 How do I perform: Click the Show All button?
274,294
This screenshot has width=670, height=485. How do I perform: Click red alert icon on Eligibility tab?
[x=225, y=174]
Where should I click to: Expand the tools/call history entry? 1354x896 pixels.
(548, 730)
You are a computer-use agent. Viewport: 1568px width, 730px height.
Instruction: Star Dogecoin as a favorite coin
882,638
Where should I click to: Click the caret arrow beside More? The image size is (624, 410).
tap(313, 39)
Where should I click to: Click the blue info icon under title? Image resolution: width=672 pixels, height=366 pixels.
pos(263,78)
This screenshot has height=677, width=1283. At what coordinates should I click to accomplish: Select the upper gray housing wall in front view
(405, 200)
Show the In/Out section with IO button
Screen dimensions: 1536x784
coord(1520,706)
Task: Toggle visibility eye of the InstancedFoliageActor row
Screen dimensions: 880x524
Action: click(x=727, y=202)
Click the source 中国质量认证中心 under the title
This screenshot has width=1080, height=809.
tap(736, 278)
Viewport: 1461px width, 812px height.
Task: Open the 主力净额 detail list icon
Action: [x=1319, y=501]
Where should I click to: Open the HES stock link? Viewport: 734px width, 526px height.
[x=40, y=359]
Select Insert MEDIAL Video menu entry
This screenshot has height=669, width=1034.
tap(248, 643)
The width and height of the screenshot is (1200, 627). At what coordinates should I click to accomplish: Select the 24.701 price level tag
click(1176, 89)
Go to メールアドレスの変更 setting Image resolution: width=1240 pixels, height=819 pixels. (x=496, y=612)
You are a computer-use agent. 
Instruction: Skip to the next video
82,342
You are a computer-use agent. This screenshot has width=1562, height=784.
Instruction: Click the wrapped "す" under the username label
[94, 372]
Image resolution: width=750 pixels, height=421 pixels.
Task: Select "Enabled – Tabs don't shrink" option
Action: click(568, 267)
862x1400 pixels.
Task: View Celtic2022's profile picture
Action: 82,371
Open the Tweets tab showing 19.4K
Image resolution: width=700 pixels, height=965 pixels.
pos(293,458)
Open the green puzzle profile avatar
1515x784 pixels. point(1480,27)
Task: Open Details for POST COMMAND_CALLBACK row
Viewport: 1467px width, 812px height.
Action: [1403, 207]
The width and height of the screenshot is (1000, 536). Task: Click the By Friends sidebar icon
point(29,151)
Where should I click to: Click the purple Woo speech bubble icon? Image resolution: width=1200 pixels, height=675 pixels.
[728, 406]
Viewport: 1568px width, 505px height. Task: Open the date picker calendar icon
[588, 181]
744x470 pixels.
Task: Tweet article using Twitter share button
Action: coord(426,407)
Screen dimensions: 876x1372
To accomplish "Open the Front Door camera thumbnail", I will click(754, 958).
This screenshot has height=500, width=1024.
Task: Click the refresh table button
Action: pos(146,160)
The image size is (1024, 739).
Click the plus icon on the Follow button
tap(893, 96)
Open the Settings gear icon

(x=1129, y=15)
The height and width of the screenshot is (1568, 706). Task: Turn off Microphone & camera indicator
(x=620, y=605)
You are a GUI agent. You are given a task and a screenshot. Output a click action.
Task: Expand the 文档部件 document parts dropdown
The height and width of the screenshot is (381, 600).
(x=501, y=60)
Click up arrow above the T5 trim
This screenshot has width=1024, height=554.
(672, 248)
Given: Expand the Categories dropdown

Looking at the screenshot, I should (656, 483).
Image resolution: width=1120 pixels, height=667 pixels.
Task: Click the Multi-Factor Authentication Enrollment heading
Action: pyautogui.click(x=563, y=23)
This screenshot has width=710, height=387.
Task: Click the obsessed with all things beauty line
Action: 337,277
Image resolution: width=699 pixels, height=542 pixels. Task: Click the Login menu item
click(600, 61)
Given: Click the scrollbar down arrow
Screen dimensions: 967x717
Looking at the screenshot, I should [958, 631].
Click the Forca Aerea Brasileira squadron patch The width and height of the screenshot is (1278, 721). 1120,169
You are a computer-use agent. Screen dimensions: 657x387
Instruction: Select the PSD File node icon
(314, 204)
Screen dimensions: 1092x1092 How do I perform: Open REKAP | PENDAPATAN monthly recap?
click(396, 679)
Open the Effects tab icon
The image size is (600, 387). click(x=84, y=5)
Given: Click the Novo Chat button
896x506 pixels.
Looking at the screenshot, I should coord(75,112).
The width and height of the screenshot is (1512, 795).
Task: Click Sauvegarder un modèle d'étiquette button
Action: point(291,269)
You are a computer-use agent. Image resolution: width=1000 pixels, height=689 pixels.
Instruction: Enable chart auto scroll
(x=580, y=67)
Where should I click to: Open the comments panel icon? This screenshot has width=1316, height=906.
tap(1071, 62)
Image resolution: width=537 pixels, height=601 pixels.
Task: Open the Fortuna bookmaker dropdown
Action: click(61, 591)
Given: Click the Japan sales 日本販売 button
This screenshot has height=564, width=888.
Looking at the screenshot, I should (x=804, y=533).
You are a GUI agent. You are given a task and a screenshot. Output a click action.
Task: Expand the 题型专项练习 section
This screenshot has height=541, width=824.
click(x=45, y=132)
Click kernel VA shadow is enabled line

################

## [Work to be completed]
Would you return, unchanged, the lines from the one containing "Screen dimensions: 1092x1092" through the end of the entries?

## [Task solution]
Screen dimensions: 1092x1092 How do I perform: Open REKAP | PENDAPATAN monthly recap?
click(396, 679)
Open the Effects tab icon
The image size is (600, 387). click(x=84, y=5)
Given: Click the Novo Chat button
896x506 pixels.
Looking at the screenshot, I should coord(75,112).
The width and height of the screenshot is (1512, 795).
Task: Click Sauvegarder un modèle d'étiquette button
Action: point(291,269)
You are a computer-use agent. Image resolution: width=1000 pixels, height=689 pixels.
Instruction: Enable chart auto scroll
(x=580, y=67)
Where should I click to: Open the comments panel icon? This screenshot has width=1316, height=906.
tap(1071, 62)
Image resolution: width=537 pixels, height=601 pixels.
Task: Open the Fortuna bookmaker dropdown
Action: click(61, 591)
Given: Click the Japan sales 日本販売 button
This screenshot has height=564, width=888.
Looking at the screenshot, I should (x=804, y=533).
You are a GUI agent. You are given a task and a screenshot. Output a click action.
Task: Expand the 题型专项练习 section
This screenshot has height=541, width=824.
click(x=45, y=132)
Click kernel VA shadow is enabled line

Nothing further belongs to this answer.